Nobel laureate warns U.S. economy going down
The U.S. economy is “slowly becoming more depressed” and spending being pursued by politicians in Washington will just “create more poverty,” says Nobel Prize-winning economist Edward C. Prescott.
Indeed, many economists believe that government spending is the root of the nation’s economic ills, in sharp contrast to the advocates for the welfare state and government economic control who bemoan the automatic cuts under the sequester. They say the spending cuts of $85 billion per year under the sequester program, being reviled by those in favor of an expanding welfare state, are “piddling.”
The latest budget plans from both Democrats and Republicans have U.S. spending continuing to rise, although the GOP plan has it rising significantly more slowly.
Prescott, the 2004 Nobel laureate in economics, told WND: “To spend more will only be to create more poverty. This is an established scientific fact.”
He believes that the current national path is heading toward increased trouble.
“The U.S. economy is currently depressed about 13 percent relative to pre-2008 trend and slowly becoming more depressed,” he said.
Other economic experts lampoon the notion that the automatic cuts are harmful.
Harvard economist Jeffrey Miron told WND, “Anyone who thinks the U.S. federal government cannot usefully cut at least $85 billion per year has never worked for the U.S. federal government.”
Automatic spending cuts of $85 billion are a “piddling cut,” according to Joe Antos, former assistant director for Health and Human Resources at the Congressional Budget Office.
Cuts are not ‘draconian’
For a nation over $16 trillion in debt, $85 billion in annual cuts to a budget process that routinely has rising spending levels is not problem, economists explain.
Miron noted that the recent budget cuts “still leave overall spending well above its level just a couple of years ago.”
“The claim that this can generate ‘draconian’ effects is nonsensical on its face,” he said.
The establishment media, including London’s Daily Mail, claim the cuts “will directly affect 50 million Americans living below the poverty income line and reduce their chances of finding work and a better life.”
Antos, now at the American Enterprise Institute, says such claims are “completely ludicrous.”
“The hallmark of success in America is not to get on a welfare program,” he noted.
“The proposed cuts of $85 billion should be viewed in the context of the unprecedented expansion in spending, and the fact that the federal government is forced to borrow $850 billions per year in order to fund the expansion in spending,” said economist Tino Sanandaji, who holds a Ph.D. in Public Policy from the University of Chicago.

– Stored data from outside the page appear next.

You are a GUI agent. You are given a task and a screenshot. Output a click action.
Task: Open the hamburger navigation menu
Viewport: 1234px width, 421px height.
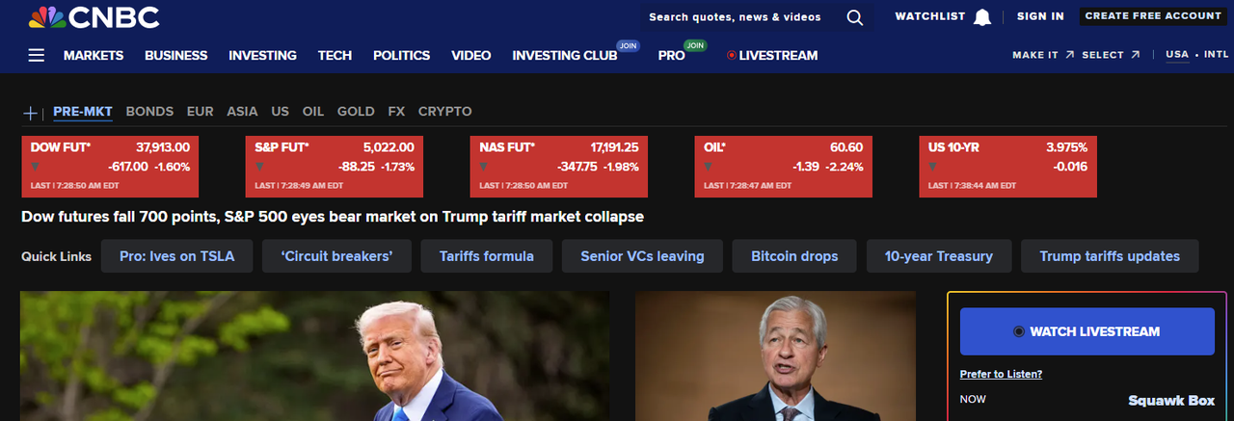click(x=37, y=55)
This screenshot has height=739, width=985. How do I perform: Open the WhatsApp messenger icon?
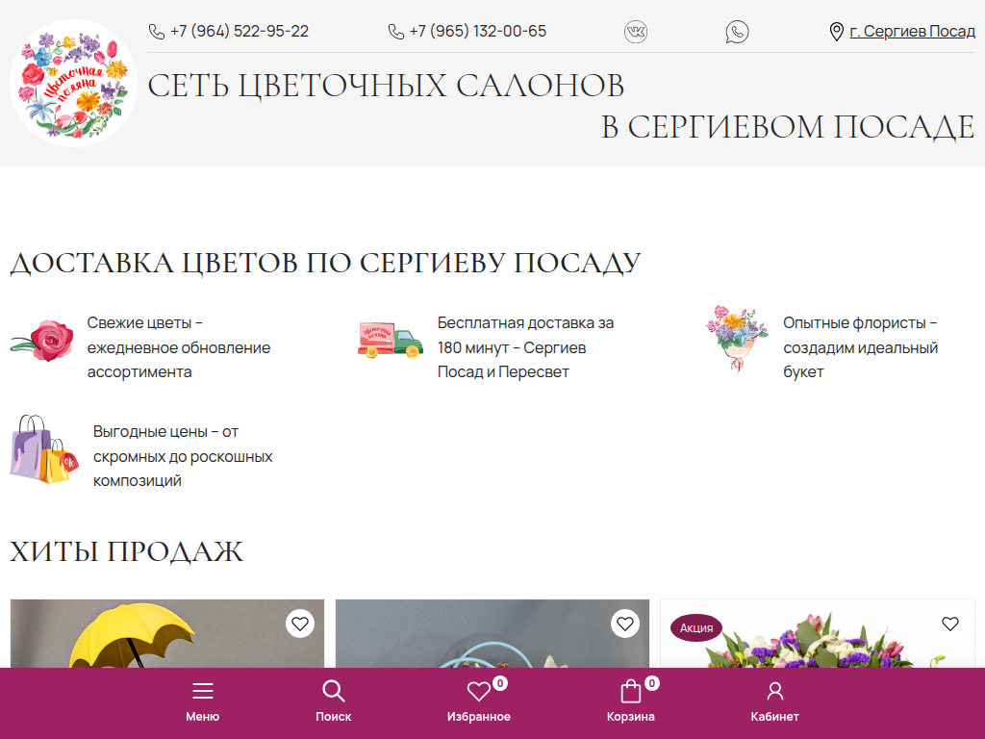[737, 31]
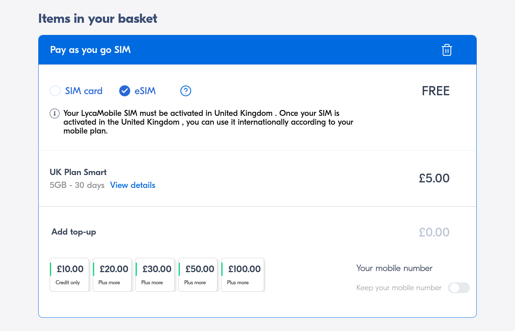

Cuts in failing programs will not result in catastrophe
The Daily Mail declared that the spending cuts “are going to hit Head Start especially hard.” Sanandaji, whose writing on the welfare state and identity politics has attracted national attention, disagrees. He tells WND that cuts to Head Start will be unexciting:
The administration’s own evaluation found no evidence of long term academic gains from the Head Start program. Since the 1960s the state has spent trillions of dollars in programs aimed at fighting poverty. If these programs were effective at reducing poverty, we would not observe that the number of poor Americans is higher now than it has ever been.
The need for Head Start is rarely questioned, but doubts about its effectiveness are profound. The co-founder of the Head Start program, Urie Bronfenbrenner, wrote in 1967 that “the most immediate, overwhelming, and stubborn obstacles to achieving quality and equality in education now lie as much in the character and way of life of the American Negro as in the indifference and hostility of the white community.”
Fast-forward to the present, and Head Start remains subject to scrutiny.
“Head Start simply does not work,” wrote Time Magazine’s Joe Klein in 2011.
Klein claims that the recent Head Start Impact Study, conducted by Obama’s Department of Health and Human Services, shows “the positive effects of the program were minimal and vanished by the end of first grade.”
Russ Whitehurst of the Brookings Institution says that HHS sat on the study and didn’t publicize the results for several years.
“I guess they were trying to rerun the data to see if they could come up with anything positive,” he told Time. “They couldn’t.”
Is more government ever the solution?
The Daily Mail piece, which warns of the supposedly dire consequences of reduced spending, revolves around the city of Baltimore.
Baltimore Housing Commissioner Paul T. Graziano complained to the Daily Mail that his government agency will lose $25 million in funding. Graziano claims that this funding would have helped poor people with housing, cleaned up blighted neighborhoods and provided housing to the 35,000 people on a wait list to benefit from government housing assistance.
“The private sector isn’t going to fix these neighborhoods,” he said.
However, Antos believes that “housing subsidies and bad investments supported by government” are responsible for the troubled housing market and the woes associated with public housing.
While some call for more government action, a financial report commissioned by the city of Baltimore suggests otherwise.
An outside consulting firm prepared the financial report. It shows that government spending, specifically liabilities for retired government workers’ health care costs, are driving the city closer to bankruptcy.